▶ **DIRECTIONS FOR THIS TASK**: Please output only the lines running from the one that contains "Task: Open the Keyword search type dropdown" through the last line of the data below, exactly as they stand, with no pictures.

▶ **DATA TO EXAMINE**:
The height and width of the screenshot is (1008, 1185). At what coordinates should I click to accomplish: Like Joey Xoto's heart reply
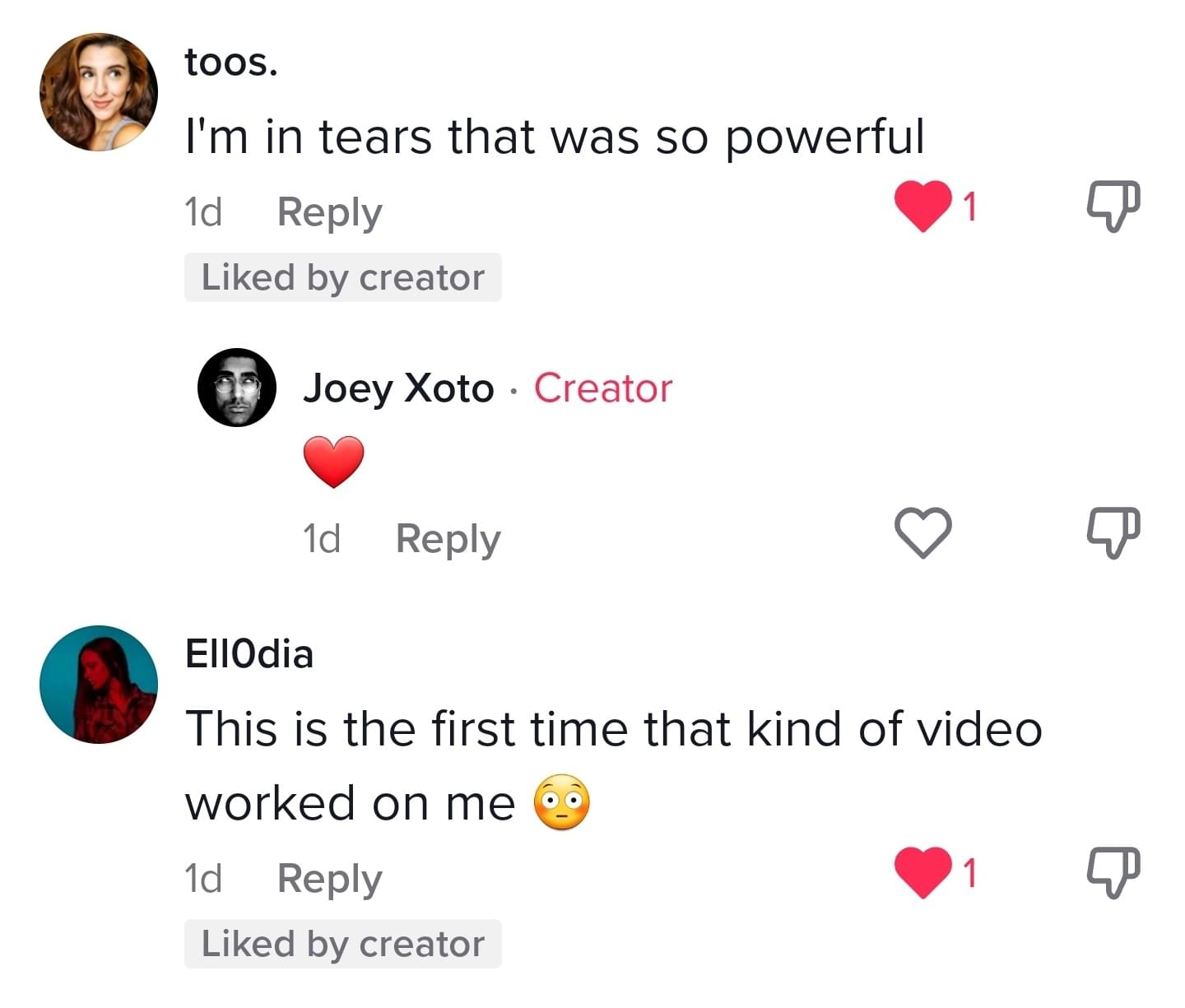(x=923, y=532)
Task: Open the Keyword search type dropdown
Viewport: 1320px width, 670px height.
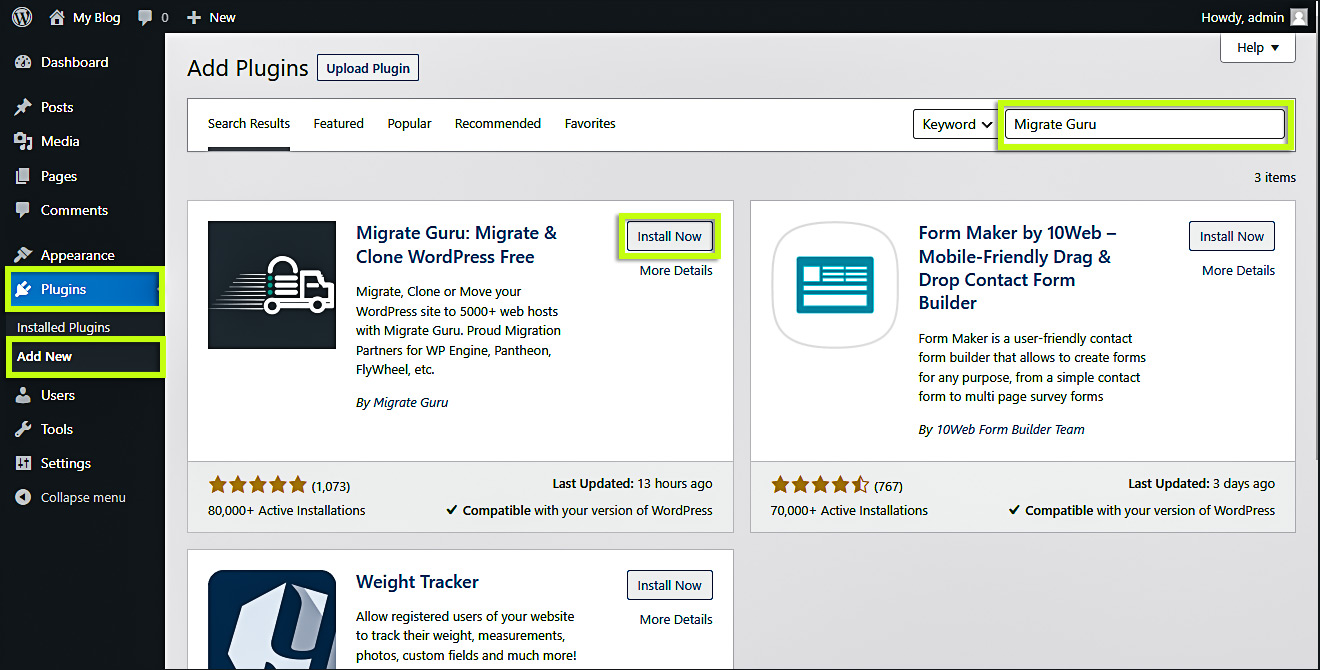Action: [x=954, y=124]
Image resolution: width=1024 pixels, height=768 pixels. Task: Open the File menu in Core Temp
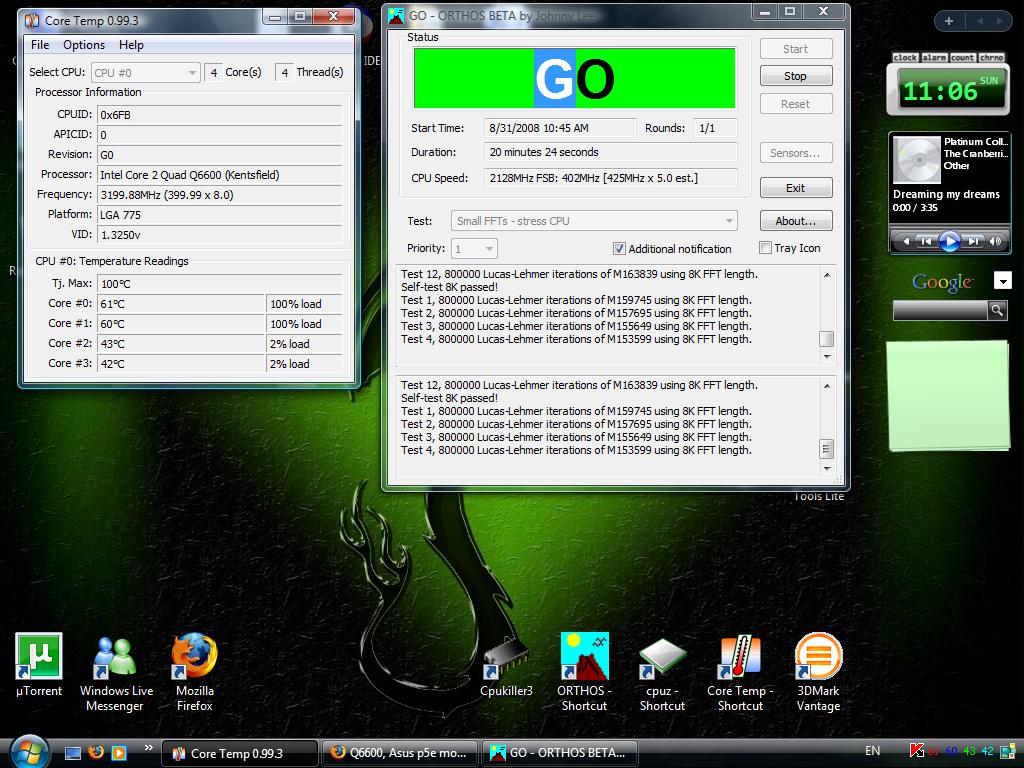pos(40,45)

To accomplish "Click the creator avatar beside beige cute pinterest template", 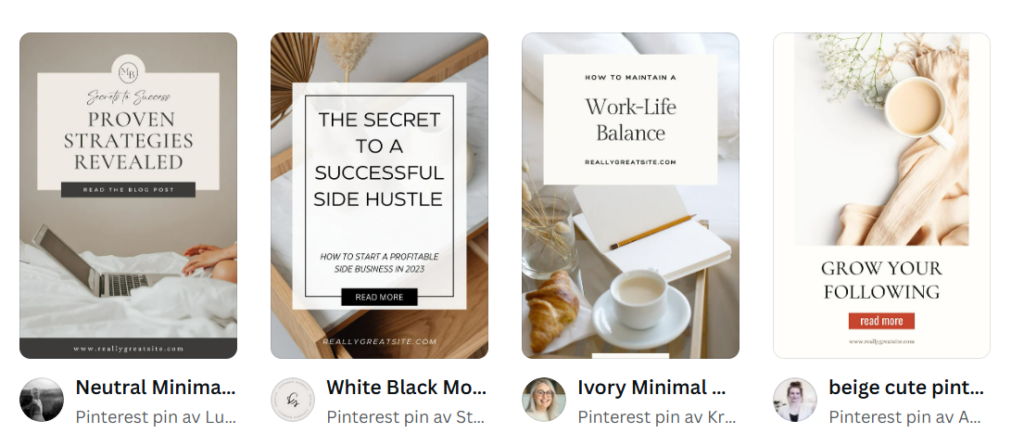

▶ **YOUR SOLUTION**:
Task: Open the Keyword search type dropdown
Viewport: 1320px width, 670px height.
Action: [x=954, y=124]
Image resolution: width=1024 pixels, height=768 pixels. Task: Open the File menu in Core Temp
pos(40,45)

To accomplish "Click the creator avatar beside beige cute pinterest template", 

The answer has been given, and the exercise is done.